La statale lascia spazio ad una stradina piena di buche che come tante altre stradine piene di buche porta in un posto abbandonato da tempo. Tipico degli esseri umani riempire la natura di schifezze e poi dimenticarsene da un giorno all'altro, quando smettono di avere un'utilità.

La guida di Alessio si fa più cauta, mentre procediamo tra i cipressi che una volta dovevano essere allineati perfettamente, tutti uguali tra loro ma che in mancanza di attenzione umana stanno finalmente riuscendo a prendere la forma che vogliono. La struttura compare dietro l'angolo poco dopo.

Si tratta di un immenso edificio in cemento, ormai coperto dai rampicanti. Esattamente come me lo immaginavo, anche se speravo fosse più piccolo; non sarà affatto facile trovare qualche indizio lì dentro. Molte delle finestre hanno i vetri rotti, probabilmente a causa di qualche ragazzino che per sembrare impavido agli occhi dei suoi amici ha deciso bene di entrare lì dentro. Spero per lui che ne sia anche uscito vivo, non voglio trovare cadaveri.

Parcheggiamo tra gli alberi, poco lontani, di modo che la macchina sia invisibile ad eventuali altri visitatori che si avvicinano alla struttura. Anche se qualcosa mi dice che saremo più che soli. Il portone è semiaperto, soltanto alcune assi di legno bloccano l'accesso all'interno. Non serve toglierle, dato che la finestra a pochi metri da noi è rotta.

Dal momento che io ho già dato prova del mio coraggio avventurandomi in soffitta da sola, non sta certo a me entrare per prima. È Riccardo ad assumersi il gravoso compito, lasciando per un attimo lo zaino nelle mie mani mentre scavalca il davanzale e si ritrova dall'altra parte. Subito comincia a guardarsi in giro, senza però fare commenti, lasciandoci il gusto della sorpresa.
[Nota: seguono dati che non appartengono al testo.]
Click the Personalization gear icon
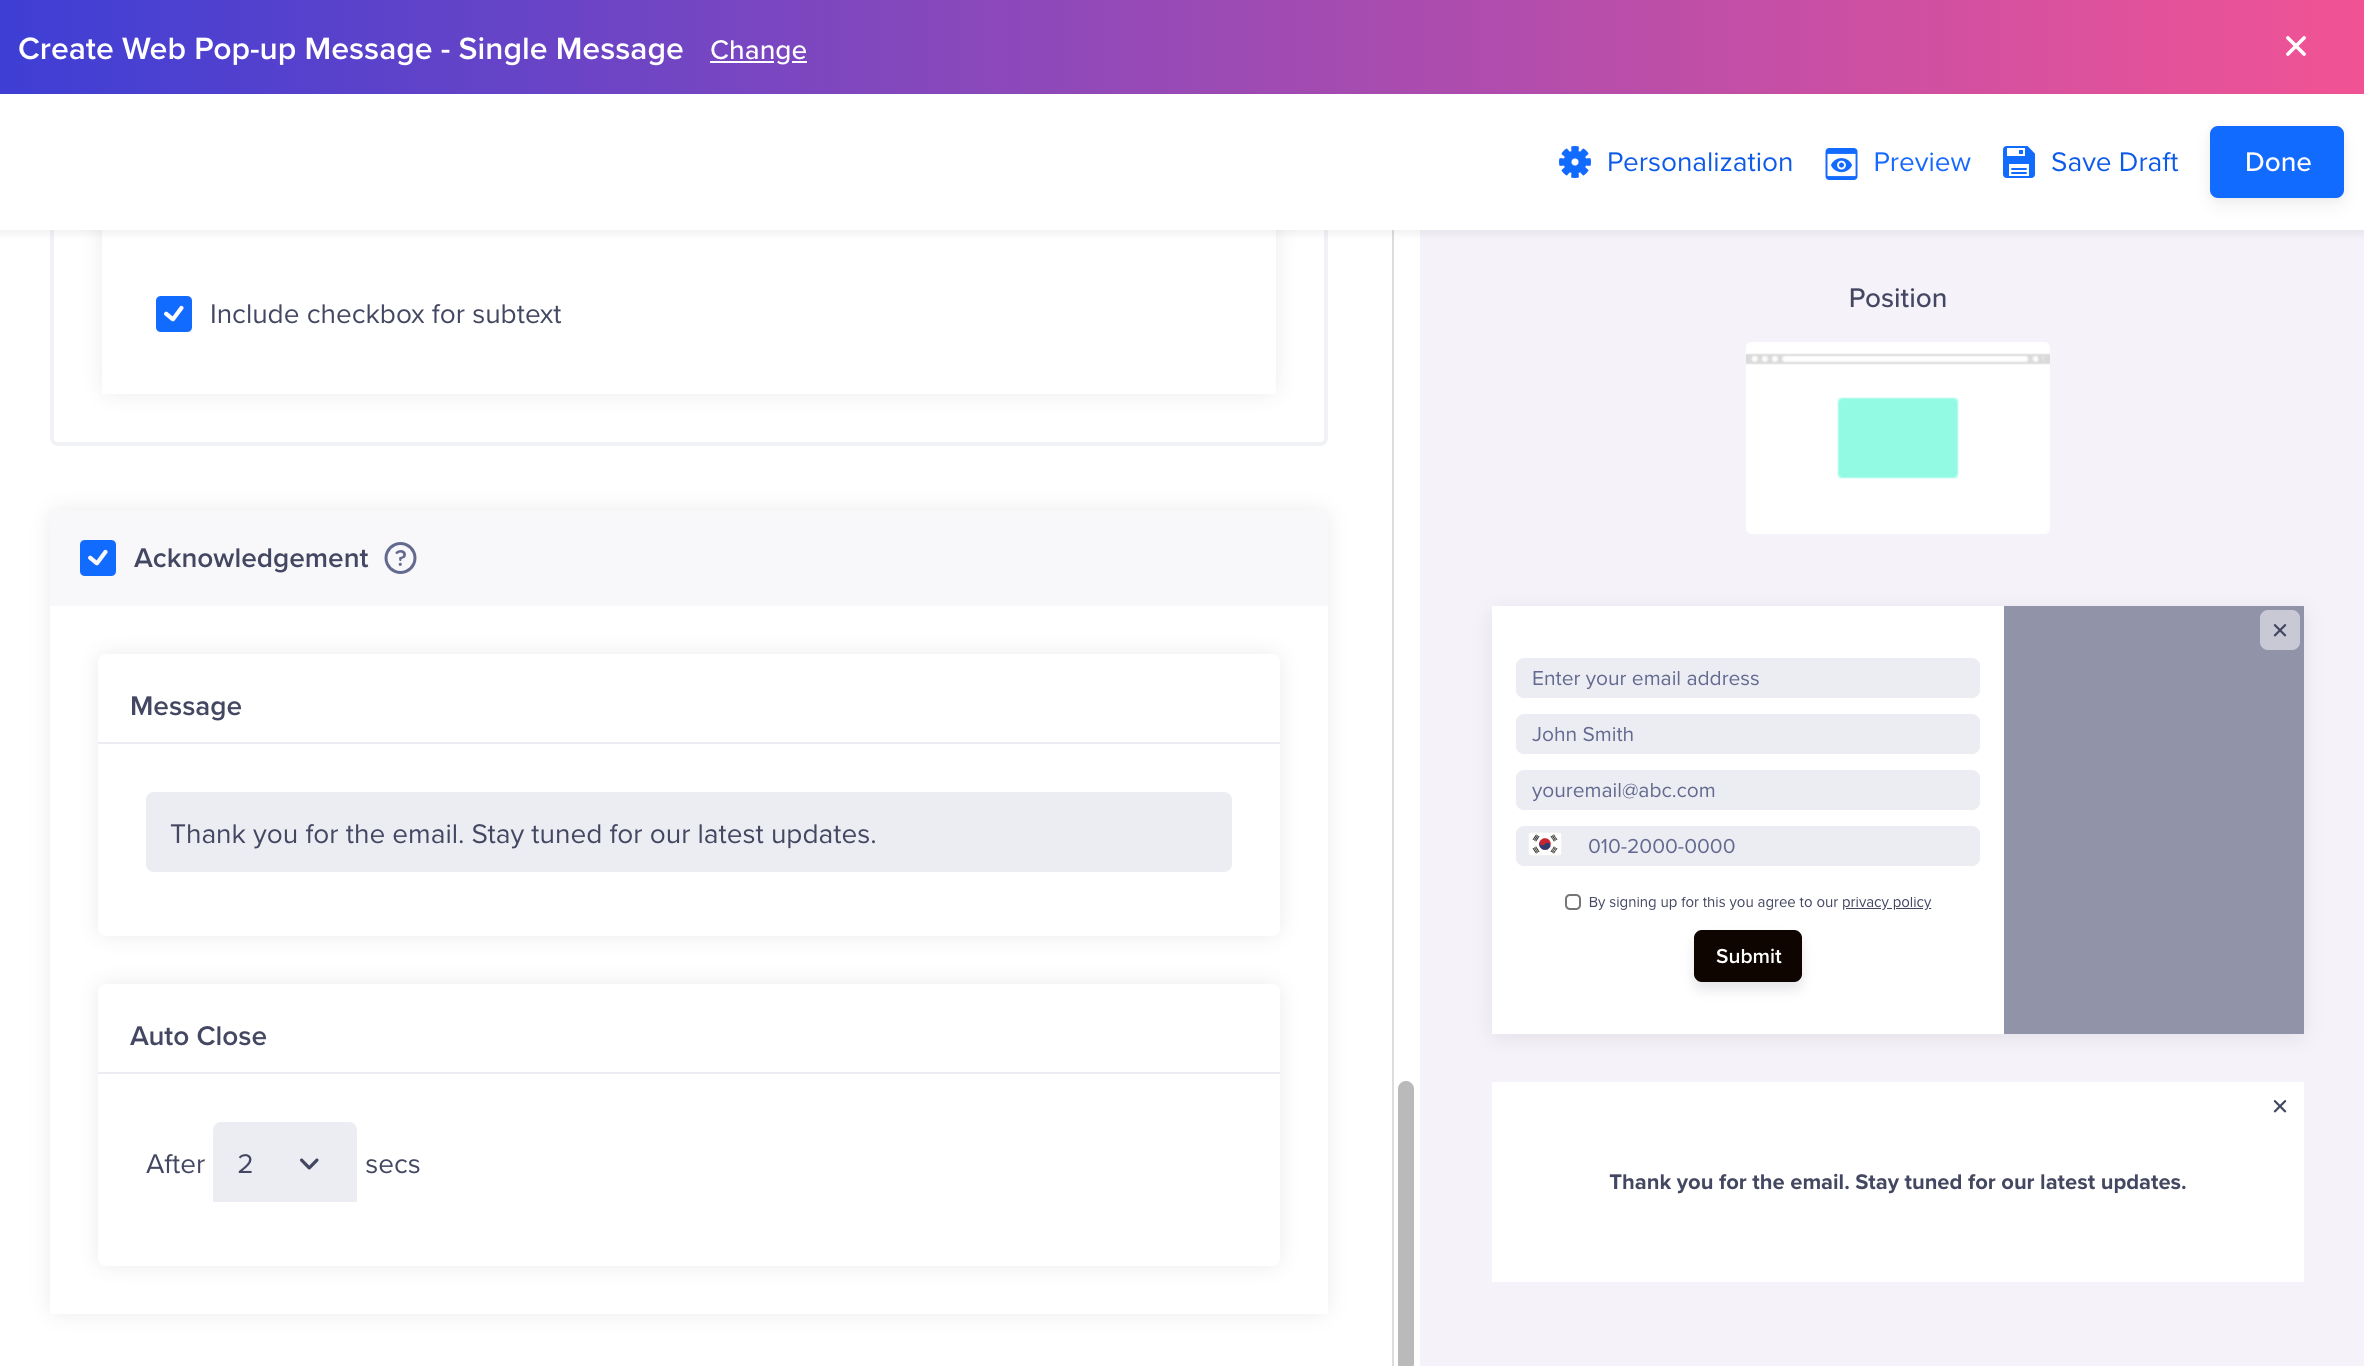Screen dimensions: 2364x1366 click(1575, 162)
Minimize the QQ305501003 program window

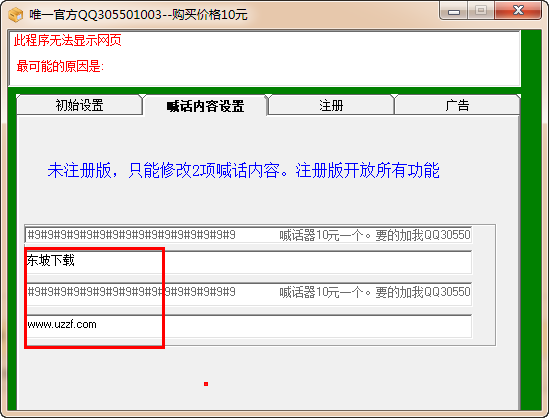pyautogui.click(x=454, y=11)
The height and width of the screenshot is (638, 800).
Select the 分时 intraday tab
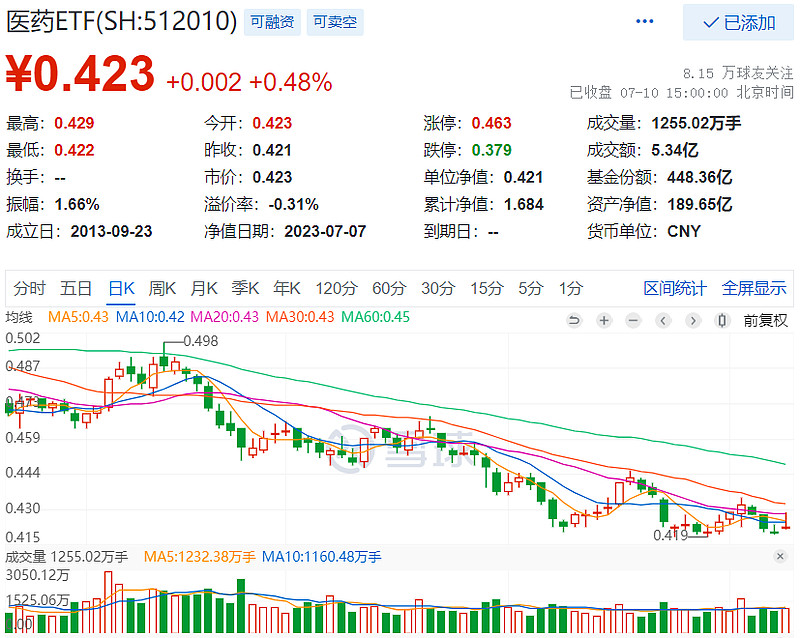coord(29,287)
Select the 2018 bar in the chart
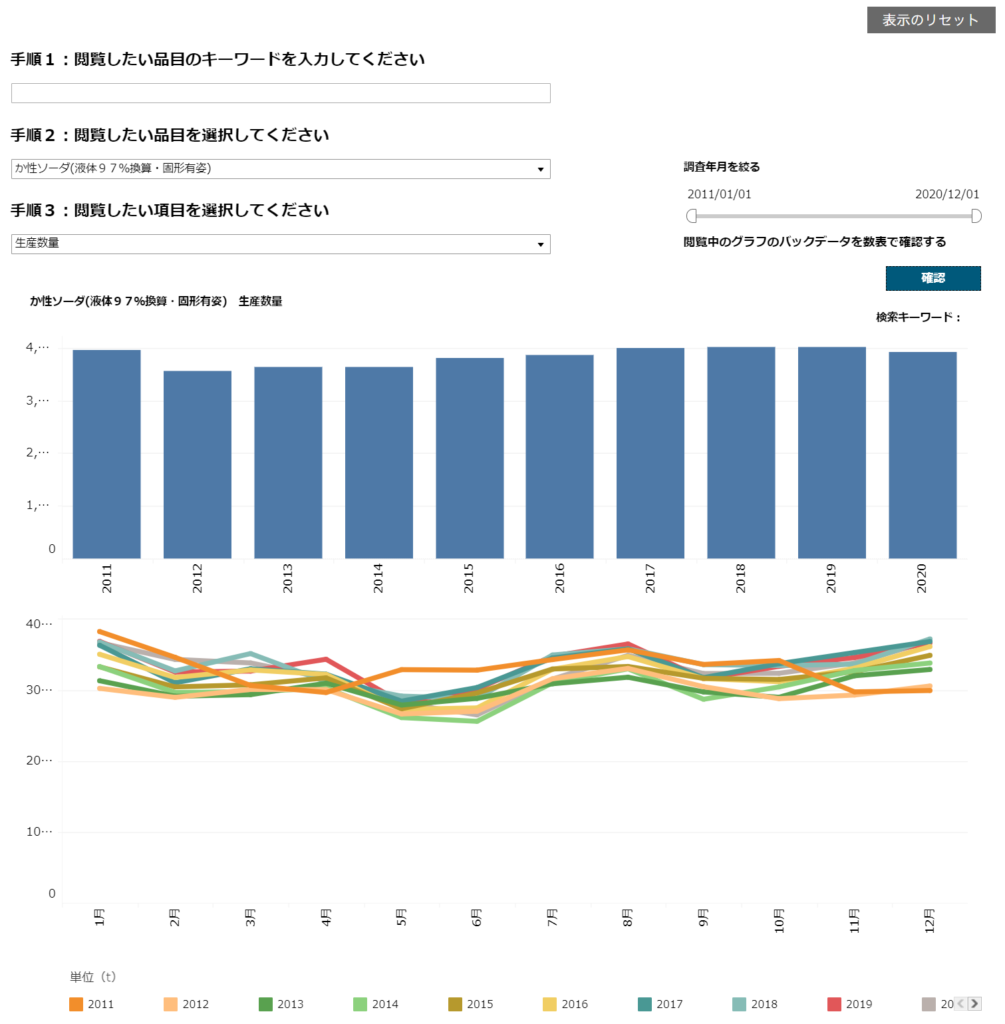 741,453
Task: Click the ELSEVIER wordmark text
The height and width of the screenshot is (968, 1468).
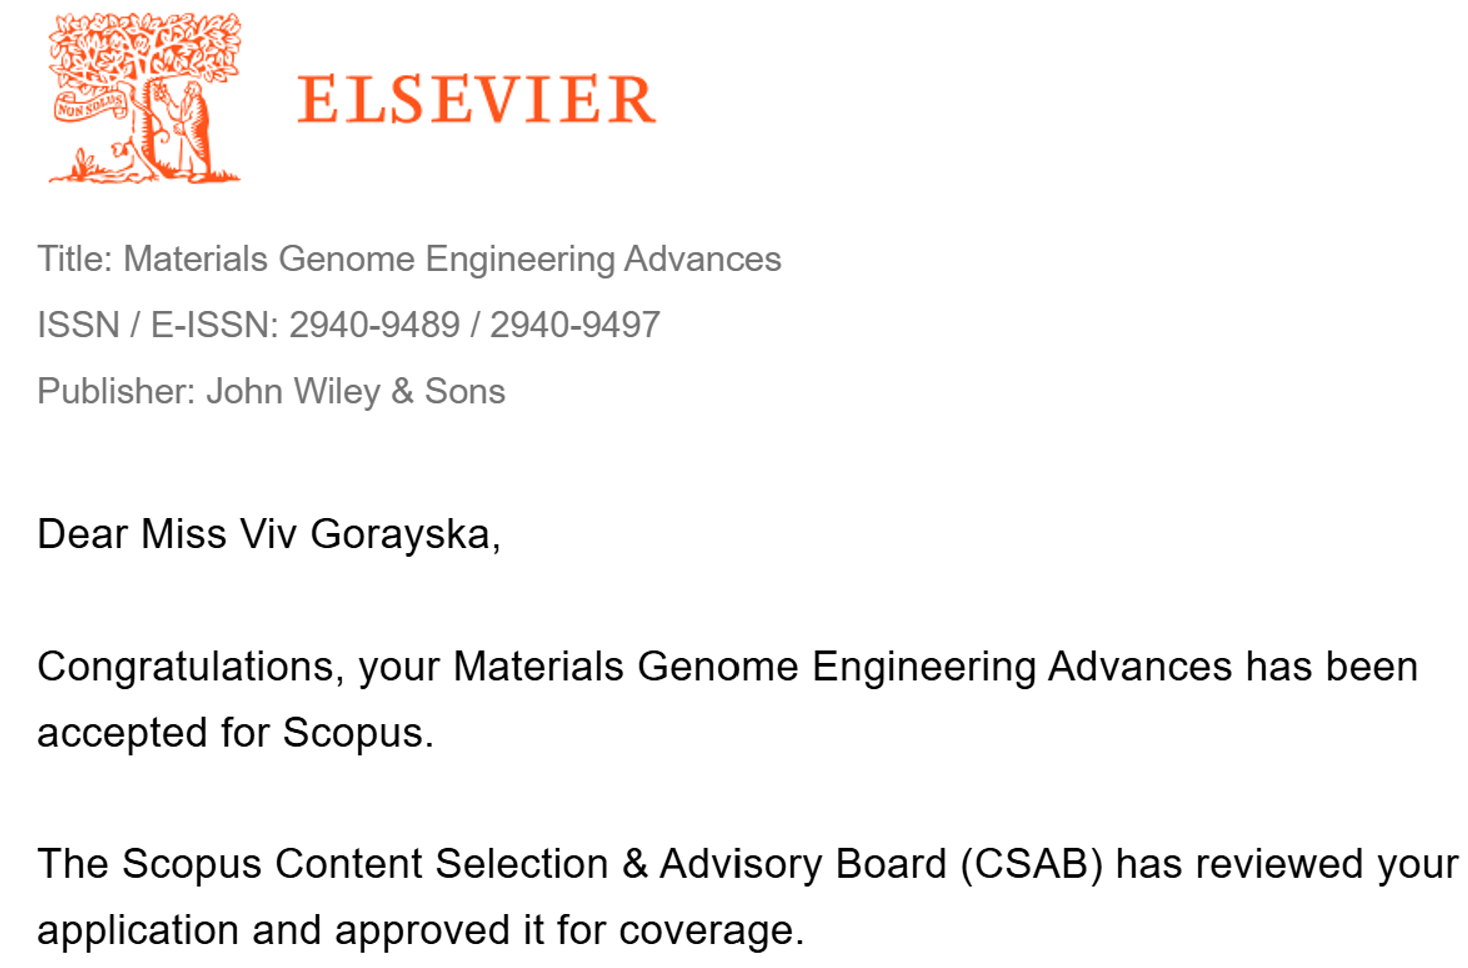Action: pyautogui.click(x=476, y=100)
Mi faccio avanti, passandogli la borsa e seguendo il suo esempio.

Una volta atterrata sul pavimento dopo un salto di addirittura settanta centimetri, mi prendo il lusso di guardarmi intorno. L'entrata è abbastanza spoglia, polverosa almeno quanto la mia soffitta, piena di cartacce e graffiti. Tipico di un posto abbandonato. In un angolo, appoggiata al muro, c'è una vecchia sedia di legno a cui manca una gamba, poco lontano quella che ha tutta l'aria di essere stata una scrivania. Niente di particolarmente inquietante insomma.

Dal momento che siamo qui per cercare informazioni non aspetto nemmeno di vedere gli altri arrivare e mi dirigo verso di essa, cominciando ad aprire i cassetti cercando di non fare troppo rumore. Prima troviamo qualcosa prima possiamo andarcene, stesso principio della soffitta.

Posso quasi sentire le maledizioni che Riccardo mi sta rivolgendo nella sua testa mentre gli infilo nello zaino tutto quello che ho trovato, ovvero probabilmente un mucchio di scartoffie inutili ma che comunque ci prenderemo il lusso di rubare, tanto sicuramente qui non servono più a nessuno. Vedo le espressioni confuse degli altri tre che mentre rovistavo sono riusciti ad entrare e non so perché me ne compiaccio.